DOCUMENT EXCERPT =
───

Really? So going by this, its a bad idea. What if that is the only thing the proposing guy has, should a lady reject it because of that alone?
Yes its a bad idea. A man should be ready for marriage before getting into it o.
But lets say thats the only option then they should tread with caution
Sir the thing is our culture looks at any man that takes his wife to live with his parents as one who is not responsible
Even the scripture does not even support a man living with his parents after marriage. The scripture says "Therfore a man will leave his father and mother and cleave to his wife"
Oh I see. culturally and scripturally its wrong. Thats nice. Now what if something happened (maybe the man lost his job) and that is the only option. Will you say no to the man you love because of that reason?
Sir is not the question here. Anyways if such circumstance should occur i would prefer to stay with a friend closeby and sort things out. There is a friend that sticks closer than a brother. Going to the parents house will be the last option if need be
Is not good at all for the man to even take his wife to live with parents even if is the only child or only son.

───

DATA LISTING =

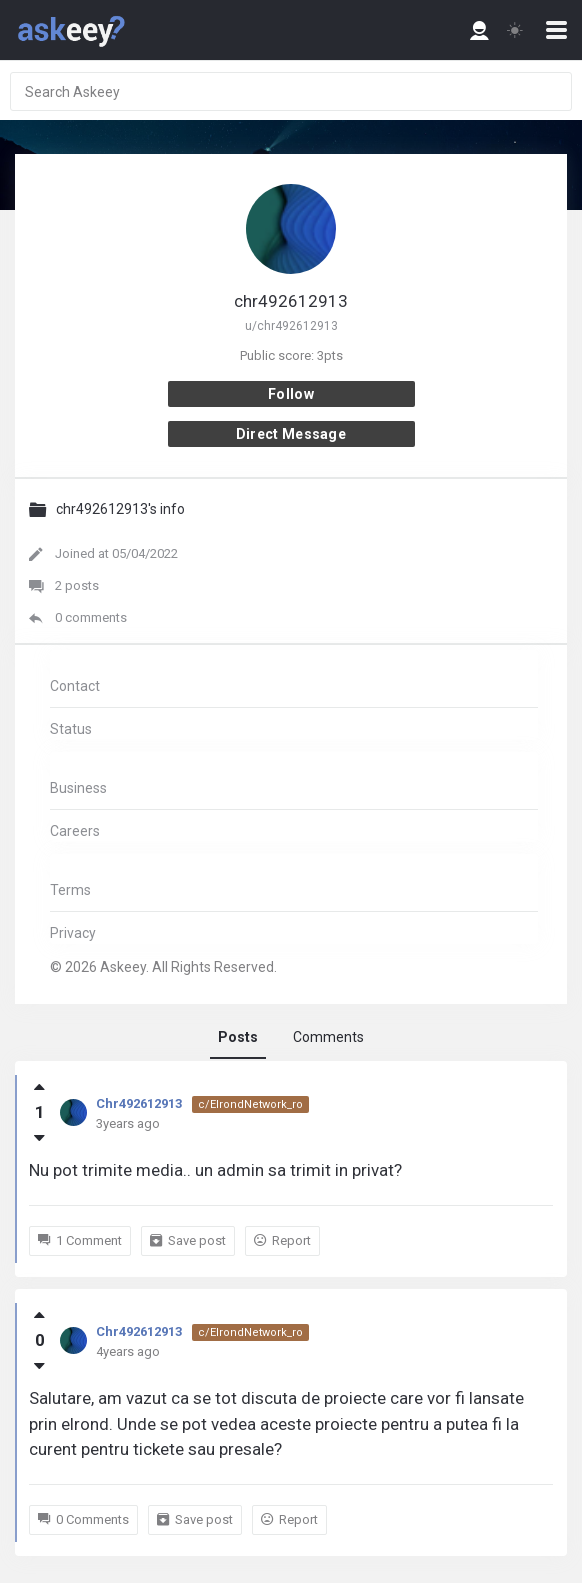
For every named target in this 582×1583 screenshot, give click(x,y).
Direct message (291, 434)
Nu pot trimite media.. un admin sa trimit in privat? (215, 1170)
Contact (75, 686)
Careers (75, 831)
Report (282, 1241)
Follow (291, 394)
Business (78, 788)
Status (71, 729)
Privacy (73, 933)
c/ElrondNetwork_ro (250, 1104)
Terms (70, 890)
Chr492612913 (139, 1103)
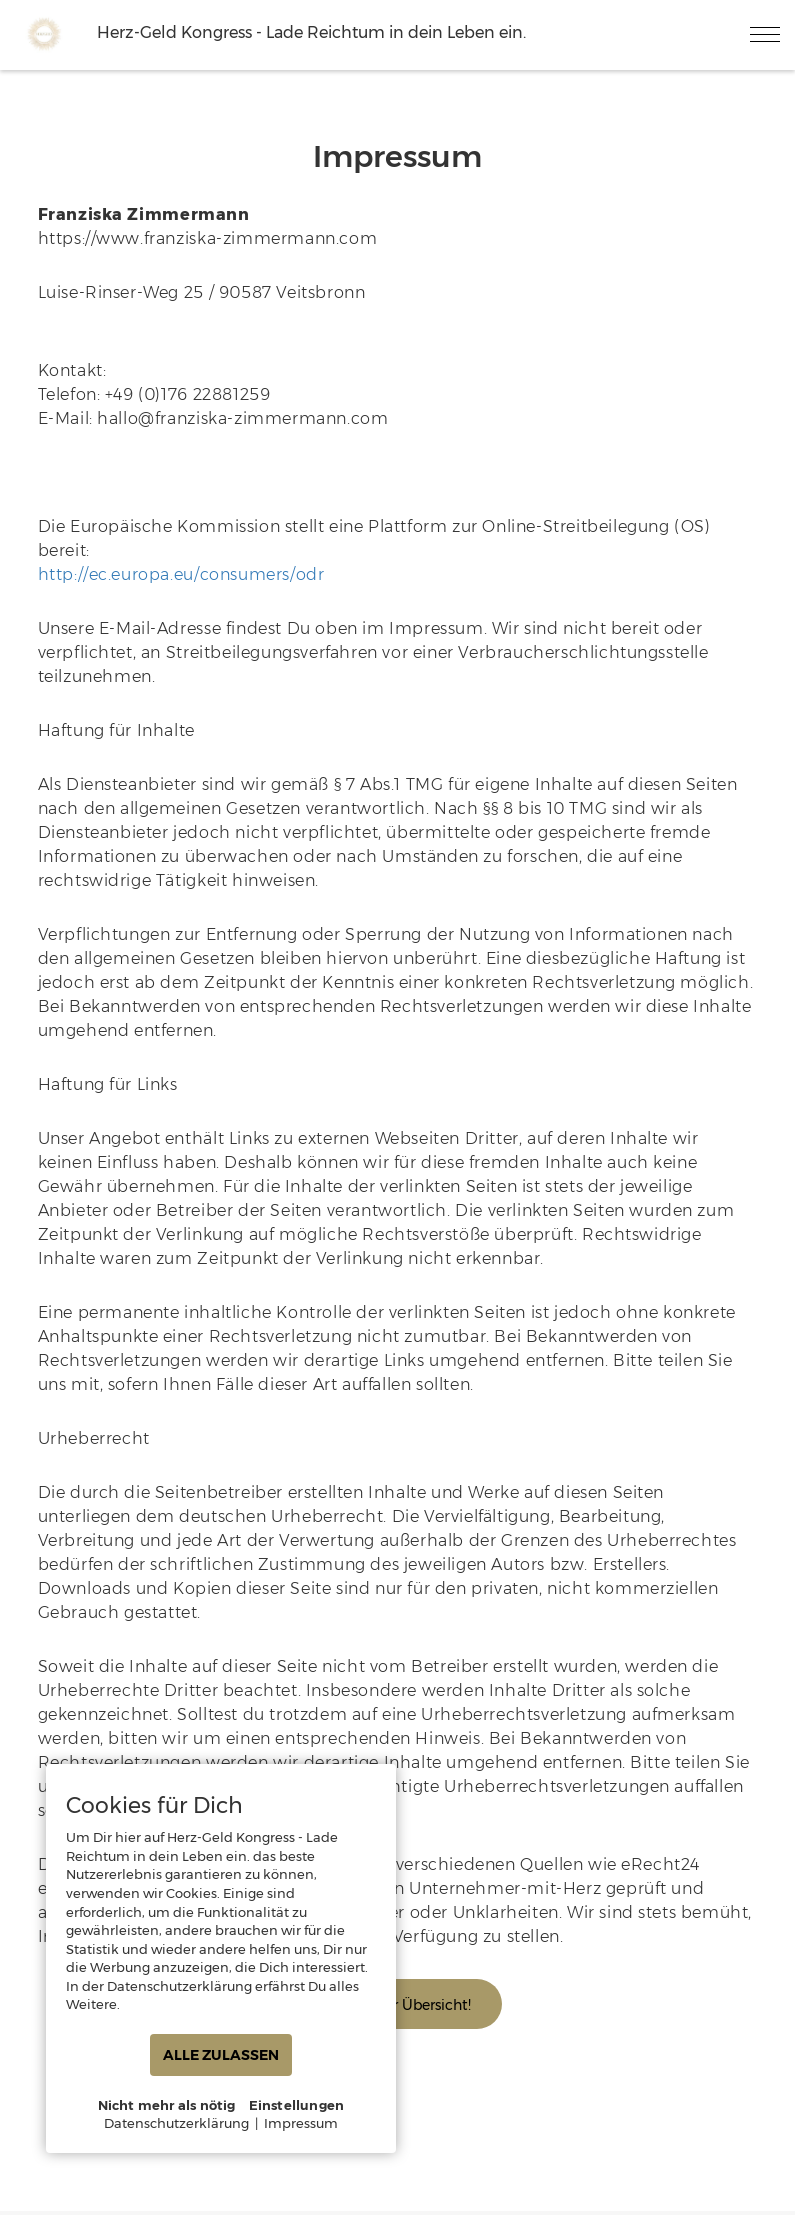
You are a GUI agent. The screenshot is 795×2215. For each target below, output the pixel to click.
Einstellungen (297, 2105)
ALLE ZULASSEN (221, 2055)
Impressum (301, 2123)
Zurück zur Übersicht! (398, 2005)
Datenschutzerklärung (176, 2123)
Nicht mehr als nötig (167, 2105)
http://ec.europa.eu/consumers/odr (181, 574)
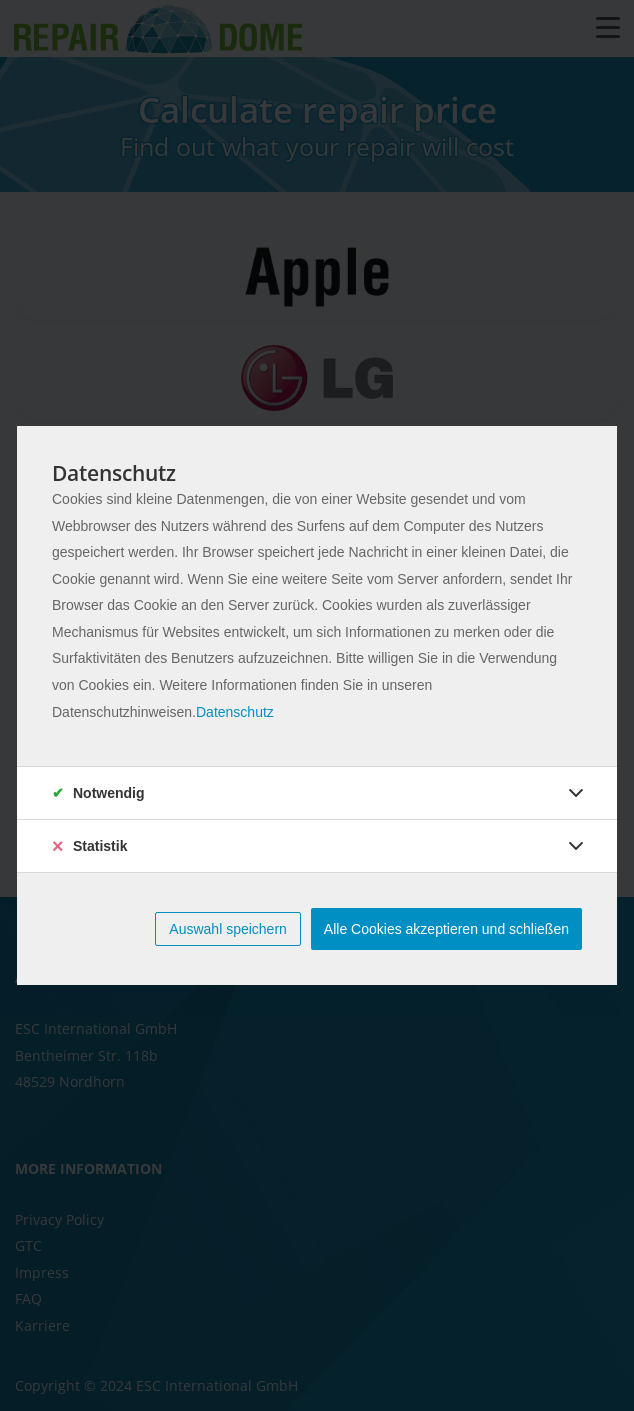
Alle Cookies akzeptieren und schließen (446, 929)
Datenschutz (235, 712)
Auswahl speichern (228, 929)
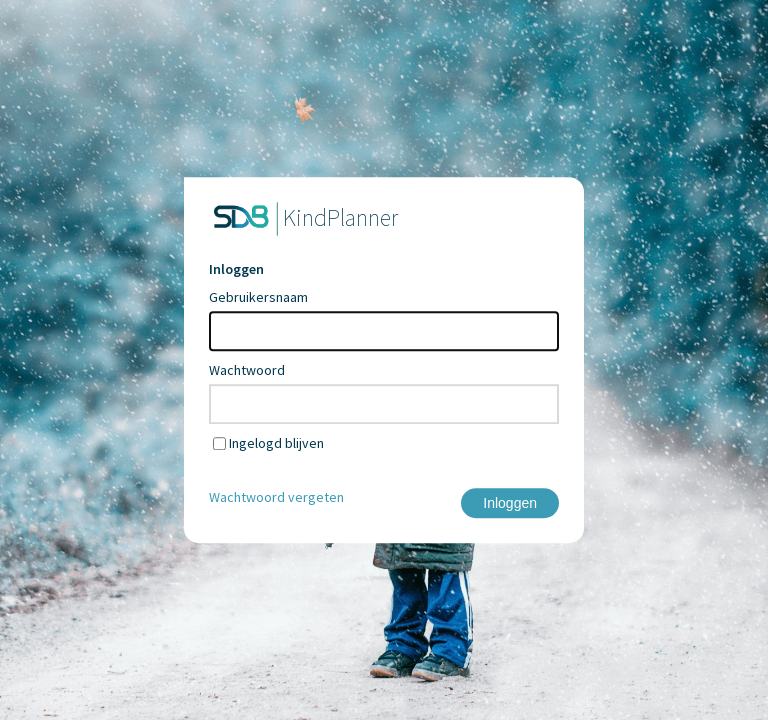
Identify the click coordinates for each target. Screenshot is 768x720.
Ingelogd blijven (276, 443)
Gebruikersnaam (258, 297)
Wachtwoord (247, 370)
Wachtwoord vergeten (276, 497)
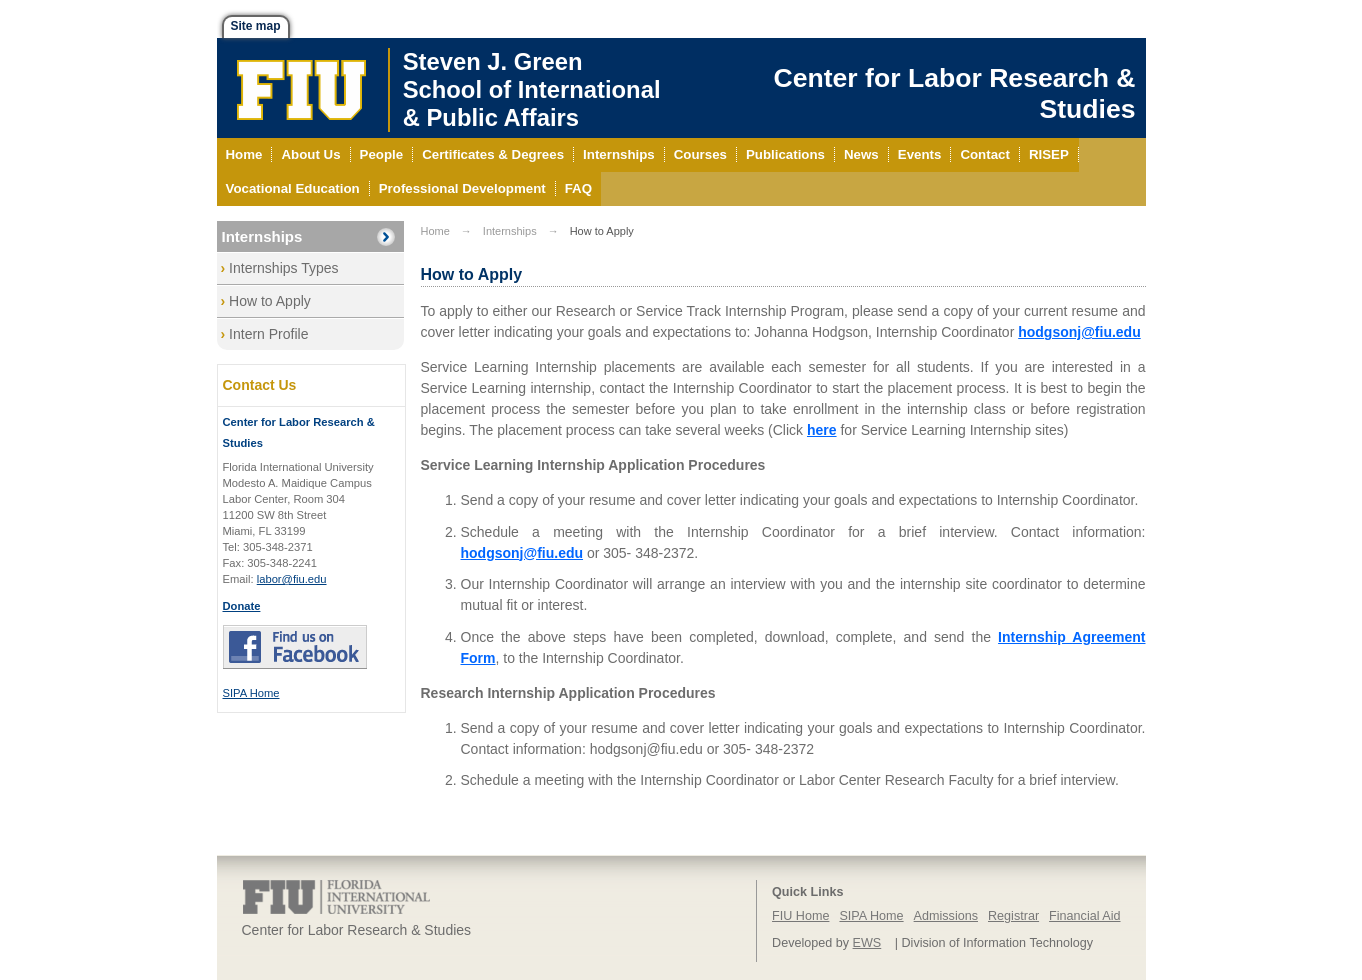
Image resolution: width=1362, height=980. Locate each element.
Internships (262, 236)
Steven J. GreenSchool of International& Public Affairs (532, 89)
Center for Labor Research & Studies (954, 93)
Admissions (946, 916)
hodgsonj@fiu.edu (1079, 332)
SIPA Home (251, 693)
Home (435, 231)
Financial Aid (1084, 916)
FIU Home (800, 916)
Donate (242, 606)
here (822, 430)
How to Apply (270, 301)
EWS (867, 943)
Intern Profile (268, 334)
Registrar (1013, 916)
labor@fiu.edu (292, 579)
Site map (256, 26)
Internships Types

───

WHAT THIS EXERCISE ASKS =
1) Print the passage of the forum discussion between "Really? So going" and "of that reason?", inclusive.
2) Count the lines of the rows that contain the string "click", and reply with the number alone.
The forum discussion and the rows are unrelated material.

SOLUTION SET =
1)
Really? So going by this, its a bad idea. What if that is the only thing the proposing guy has, should a lady reject it because of that alone?
Yes its a bad idea. A man should be ready for marriage before getting into it o.
But lets say thats the only option then they should tread with caution
Sir the thing is our culture looks at any man that takes his wife to live with his parents as one who is not responsible
Even the scripture does not even support a man living with his parents after marriage. The scripture says "Therfore a man will leave his father and mother and cleave to his wife"
Oh I see. culturally and scripturally its wrong. Thats nice. Now what if something happened (maybe the man lost his job) and that is the only option. Will you say no to the man you love because of that reason?

2) 3